Jeremy Browne said he was "uneasy" about restricting freedoms, but urged a national debate on the state's role in stopping veils being imposed on girls.
His comments came after Birmingham Metropolitan College dropped a ban on pupils wearing full-face veils, amid protests.
A controversial ban in France of the niqab, or full-face veil, being worn in public places led to riots in the Paris suburb of Trappes in July.
Below are several viewpoints about the issue.
Shaista Gohir, chair of Muslim Women's Network UK
Women and girls should not be pressured to conform - it's important they make autonomous choices about their lives and their bodies including what to wear and not wear. For this reason I oppose a complete ban of the face veil.
However, there are circumstances where the face should be seen - for example, pupils and teachers in schools, and in the courtroom when giving a testimony or being questioned. Communication without any barriers is paramount in these situations. Also it is important to show one's face to verify identity for security reasons.
The vast majority of the 1.4 million Muslim women in Britain do not even wear the face veil, as it is not considered a religious obligation. The tiny minority that do are probably happy to remove the veil when required.
It is unfortunate that sometimes the odd Muslim woman is unreasonable and refuses to remove it. Such attitudes are contributing towards portraying their own faith negatively - Islam is not rigid and is flexible.
I wonder if their stance is really about religious freedom, or about making a political statement? The debate has now become so polarised that those people who didn't care what Muslim women wore are now turning against the veil.
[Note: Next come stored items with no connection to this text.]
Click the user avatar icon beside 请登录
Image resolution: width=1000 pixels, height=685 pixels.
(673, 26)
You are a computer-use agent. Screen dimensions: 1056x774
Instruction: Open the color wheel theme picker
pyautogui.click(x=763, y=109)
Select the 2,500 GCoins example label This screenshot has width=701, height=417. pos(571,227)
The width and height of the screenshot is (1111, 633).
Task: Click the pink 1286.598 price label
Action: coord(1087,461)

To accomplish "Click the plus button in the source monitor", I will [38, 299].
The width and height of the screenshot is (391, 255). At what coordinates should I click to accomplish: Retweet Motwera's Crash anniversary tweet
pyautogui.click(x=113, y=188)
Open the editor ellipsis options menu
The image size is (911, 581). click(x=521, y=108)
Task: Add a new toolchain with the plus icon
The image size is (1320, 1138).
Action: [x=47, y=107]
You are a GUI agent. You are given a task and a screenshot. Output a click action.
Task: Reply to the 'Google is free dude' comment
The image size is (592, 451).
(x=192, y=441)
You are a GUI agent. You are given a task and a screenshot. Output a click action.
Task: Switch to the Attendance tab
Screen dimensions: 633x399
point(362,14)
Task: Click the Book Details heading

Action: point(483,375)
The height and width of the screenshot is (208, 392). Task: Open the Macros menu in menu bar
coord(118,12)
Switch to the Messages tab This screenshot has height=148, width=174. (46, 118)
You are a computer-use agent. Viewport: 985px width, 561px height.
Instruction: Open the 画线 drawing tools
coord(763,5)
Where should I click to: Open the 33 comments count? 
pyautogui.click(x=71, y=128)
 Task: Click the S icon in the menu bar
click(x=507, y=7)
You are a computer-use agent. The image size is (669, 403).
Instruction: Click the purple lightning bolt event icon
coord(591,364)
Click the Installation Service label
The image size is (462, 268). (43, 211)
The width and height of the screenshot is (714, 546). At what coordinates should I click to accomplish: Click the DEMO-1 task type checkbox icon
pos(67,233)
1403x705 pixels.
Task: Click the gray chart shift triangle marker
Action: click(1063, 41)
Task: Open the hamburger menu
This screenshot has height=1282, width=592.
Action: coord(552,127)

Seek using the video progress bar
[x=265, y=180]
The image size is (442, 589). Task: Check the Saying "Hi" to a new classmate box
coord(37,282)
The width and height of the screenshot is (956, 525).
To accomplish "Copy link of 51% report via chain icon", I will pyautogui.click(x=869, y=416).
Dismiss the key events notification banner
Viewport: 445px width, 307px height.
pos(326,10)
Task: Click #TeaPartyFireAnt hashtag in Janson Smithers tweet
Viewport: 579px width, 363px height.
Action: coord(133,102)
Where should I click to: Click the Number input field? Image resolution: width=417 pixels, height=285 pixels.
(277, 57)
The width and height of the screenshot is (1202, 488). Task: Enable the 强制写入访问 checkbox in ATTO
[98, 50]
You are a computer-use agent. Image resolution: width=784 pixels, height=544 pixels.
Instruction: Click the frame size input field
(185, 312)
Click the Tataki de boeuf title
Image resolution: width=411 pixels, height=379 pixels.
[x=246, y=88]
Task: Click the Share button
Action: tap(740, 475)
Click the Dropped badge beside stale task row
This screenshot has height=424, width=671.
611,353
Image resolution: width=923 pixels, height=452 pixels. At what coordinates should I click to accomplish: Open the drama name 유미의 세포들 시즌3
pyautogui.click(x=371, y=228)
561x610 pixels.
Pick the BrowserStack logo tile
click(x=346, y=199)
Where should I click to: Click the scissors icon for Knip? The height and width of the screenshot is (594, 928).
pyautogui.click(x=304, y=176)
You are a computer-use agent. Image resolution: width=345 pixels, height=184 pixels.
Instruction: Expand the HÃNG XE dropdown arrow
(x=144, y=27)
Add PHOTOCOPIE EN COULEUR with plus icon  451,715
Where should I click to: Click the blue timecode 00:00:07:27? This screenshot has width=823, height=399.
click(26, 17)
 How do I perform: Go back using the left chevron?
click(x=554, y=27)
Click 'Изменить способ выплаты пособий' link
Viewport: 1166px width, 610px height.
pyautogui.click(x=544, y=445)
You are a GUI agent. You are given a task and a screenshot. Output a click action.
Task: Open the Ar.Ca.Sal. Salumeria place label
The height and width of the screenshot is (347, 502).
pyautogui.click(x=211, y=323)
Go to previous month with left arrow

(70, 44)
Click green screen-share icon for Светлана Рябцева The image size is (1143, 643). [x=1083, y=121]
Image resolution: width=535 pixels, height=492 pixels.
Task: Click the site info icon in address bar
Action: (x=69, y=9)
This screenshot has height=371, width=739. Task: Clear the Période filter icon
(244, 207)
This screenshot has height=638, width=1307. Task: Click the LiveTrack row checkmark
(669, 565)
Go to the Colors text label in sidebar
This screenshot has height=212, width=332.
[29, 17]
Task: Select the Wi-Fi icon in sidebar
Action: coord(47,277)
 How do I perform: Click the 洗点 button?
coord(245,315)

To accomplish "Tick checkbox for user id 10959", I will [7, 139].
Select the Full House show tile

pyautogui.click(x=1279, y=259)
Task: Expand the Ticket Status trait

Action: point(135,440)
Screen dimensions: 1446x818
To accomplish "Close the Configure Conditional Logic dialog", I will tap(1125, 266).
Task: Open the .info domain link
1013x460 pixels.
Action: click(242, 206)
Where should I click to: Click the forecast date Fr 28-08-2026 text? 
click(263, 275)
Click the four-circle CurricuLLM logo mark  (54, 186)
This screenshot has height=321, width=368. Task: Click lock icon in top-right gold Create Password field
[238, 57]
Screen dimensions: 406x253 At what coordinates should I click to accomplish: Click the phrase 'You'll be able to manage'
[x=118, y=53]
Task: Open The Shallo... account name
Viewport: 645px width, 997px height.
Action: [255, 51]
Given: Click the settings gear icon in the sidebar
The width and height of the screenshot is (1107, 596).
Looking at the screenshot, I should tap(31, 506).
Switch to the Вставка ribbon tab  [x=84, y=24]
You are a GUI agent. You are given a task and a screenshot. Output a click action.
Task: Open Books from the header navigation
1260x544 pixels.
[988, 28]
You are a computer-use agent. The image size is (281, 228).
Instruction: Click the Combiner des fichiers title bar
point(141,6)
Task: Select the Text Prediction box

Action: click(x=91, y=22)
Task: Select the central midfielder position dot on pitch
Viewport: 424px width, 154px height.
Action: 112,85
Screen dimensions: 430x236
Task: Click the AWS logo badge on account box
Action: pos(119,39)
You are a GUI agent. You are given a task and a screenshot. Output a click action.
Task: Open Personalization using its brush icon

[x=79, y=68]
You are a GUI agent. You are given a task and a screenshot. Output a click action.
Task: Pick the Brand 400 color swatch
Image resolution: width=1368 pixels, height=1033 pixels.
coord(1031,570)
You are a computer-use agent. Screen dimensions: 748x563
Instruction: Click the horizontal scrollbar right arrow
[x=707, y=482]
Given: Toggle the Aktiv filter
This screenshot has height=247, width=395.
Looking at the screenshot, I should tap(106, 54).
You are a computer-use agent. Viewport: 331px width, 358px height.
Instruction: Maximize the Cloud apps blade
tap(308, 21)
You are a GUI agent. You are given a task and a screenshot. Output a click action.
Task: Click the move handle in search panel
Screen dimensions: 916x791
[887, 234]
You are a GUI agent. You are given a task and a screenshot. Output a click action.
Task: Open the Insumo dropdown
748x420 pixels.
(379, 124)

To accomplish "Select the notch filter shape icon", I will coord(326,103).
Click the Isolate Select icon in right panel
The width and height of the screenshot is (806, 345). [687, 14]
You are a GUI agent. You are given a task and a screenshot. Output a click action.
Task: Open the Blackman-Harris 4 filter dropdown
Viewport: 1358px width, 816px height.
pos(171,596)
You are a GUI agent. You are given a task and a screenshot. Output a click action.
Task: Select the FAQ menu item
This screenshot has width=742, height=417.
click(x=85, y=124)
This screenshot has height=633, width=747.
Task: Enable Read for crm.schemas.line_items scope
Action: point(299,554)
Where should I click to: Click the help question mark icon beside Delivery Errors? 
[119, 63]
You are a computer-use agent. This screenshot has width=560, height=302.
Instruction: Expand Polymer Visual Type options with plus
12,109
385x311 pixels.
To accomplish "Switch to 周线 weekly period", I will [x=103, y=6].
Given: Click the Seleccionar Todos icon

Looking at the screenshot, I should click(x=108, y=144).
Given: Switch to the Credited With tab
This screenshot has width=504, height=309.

Mohammed Shafiq, chief executive of the Ramadhan Foundation
In a liberal democracy, as we claim we are, everybody should be free how to dress and how to practise their faith.
And if there are a small number of women who choose to wear the veil, then they should not be discriminated against and parliament should not pass laws to restrict Muslim dress.
That's very clear if you believe in a liberal democracy and individual freedom.
In terms of courts and schools, I think Muslim women can work with those institutions to find a compromise.
The court case today, for example, there's a compromise - she can wear the veil but when she's giving evidence she has to remove it. There has to be compromise on both sides.
[Regarding teacher-pupil facial contact in schools] that's a legitimate concern but in the end, wearing a full Muslim veil does not restrict the ability of Muslim teachers to carry out their jobs.
For students as well, it's working perfectly fine and has done for so many years.
This is political opportunism of its worst kind. These are politicians who don't really talk to Muslim women. Jeremy Browne, for example, I don't know how many Muslim women he spoke to that wear the veil and have been forced to [do so].
I've not seen any evidence of that - this is politicians trying to look tough on the back of Muslim women.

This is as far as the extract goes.